Il mondo a caccia di risposte sui trombi – L’Ema ha richiesto ad AstraZeneca di condurre una serie di indagini di laboratorio per determinare i meccanismi che possono correlare il vaccino ai trombi, e di esaminare i dati dei test clinici per fare luce su altri possibili fattori di rischio. Coinvolti negli studi sono anche due consorzi di ricerca in Olanda, quello dell’Erasmus University Medical Center a Rotterdam e lo University Medical Center e Università di Utrecht. I risultati sono attesi tra circa due mesi. Tra le spiegazioni plausibili per gli eventi trombotici insoliti, i ricercatori stanno investigando i meccanismi dell’Hit (trombocitopenia indotta da eparina) una sindrome protrombotica che comporta anche la riduzione delle piastrine e si manifesta come reazione immunitaria in soggetti trattati con questo farmaco anticoagulante. In un articolo apparso su Nature il professor John Kelton, ematologo della McMaster University in Canada, spiega che Hit si forma quando molecole di eparina caricate negativamente si legano ad una particolare proteina di carica positiva chiamata fattore piastrinico 4 che svolge un ruolo importante nella formazione dei coaguli. Questo processo attiva le piastrine, portando alla loro aggregazione e alla diminuzione del loro numero, e scatenando una reazione a catena che si propaga come un incendio in una foresta all’accensione di un fiammifero. Kelton rivela di essersi già trovato di fronte a casi di pazienti in cui Hit si è sviluppato in modo spontaneo, in assenza di eparina, con reazioni esattamente uguali a quelle riportate dopo il vaccino AstraZeneca.

Quale sarà il futuro delle vaccinazioni anti-Covid? – Aprile è il mese dei richiami in Gran Bretagna dopo una campagna vaccinale che ha superato i 32 milioni di prime dosi e gli 8 milioni di richiami. Quali sono però i rischi legati alla seconda iniezione di AstraZeneca, e quale sarà la sorte del vaccino, di cui il governo Johnson ha stoccato 100 milioni di dosi come l’asso nella manica (economico e di facile logistica) nella lotta al Covid?
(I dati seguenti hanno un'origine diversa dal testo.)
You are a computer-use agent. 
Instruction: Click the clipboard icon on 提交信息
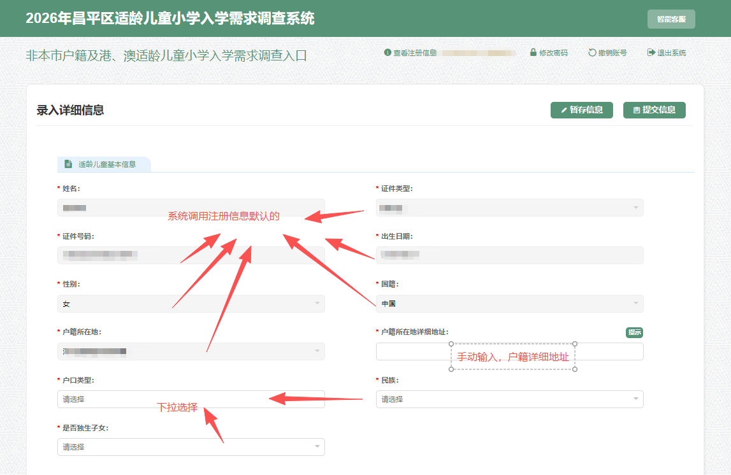636,110
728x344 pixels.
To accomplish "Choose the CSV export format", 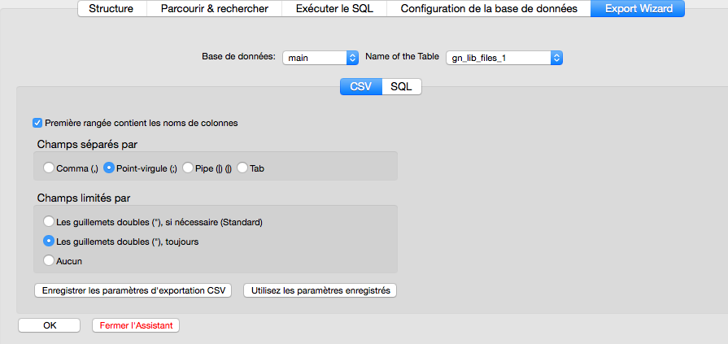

Secondo la Mhra le persone che sviluppano specifici tipi di trombi con bassi livelli di piastrine dopo la prima dose del vaccino di AstraZeneca non devono fare il richiamo ma consultare il proprio medico per determinare la compatibilità con un altro siero anti Covid-19.

Ad oggi “non ci sono segnalazioni di questi eventi estremamente rari, come trombosi o trombocitopenia (carenza di piastrine) scatenati dalla somministrazione della seconda dose del vaccino AstraZeneca”, fa sapere la Commissione congiunta per le vaccinazioni e immunizzazioni (Jcvi). Le disposizione della Jcvi sono che chiunque abbia ricevuto la prima dose di questo vaccino debba continuare ad avere la seconda dose di AstraZeneca indipendentemente dalla sua età.

Di fatto però la Gran Bretagna ha ora rinforzato il Com-Cov, lo studio avviato a febbraio per analizzare gli effetti di una possibile combinazione di due tipi di vaccini diversi per la prima dose ed il richiamo, ed in particolare dall’alternanza di Oxford/AstraZeneca e Pfizer BioNTech. Il progetto dell’Università di Oxford è ora stato esteso per studiare anche l’interazione tra iniezioni di Moderna e Novavax (gli altri vaccini di cui il paese ha fatto scorta) con l’intento dichiarato di capire se il mix di vaccini possa favorire periodi più lunghi di immunità al virus e alle sue varianti e permettere maggiore flessibilità nella somministrazione.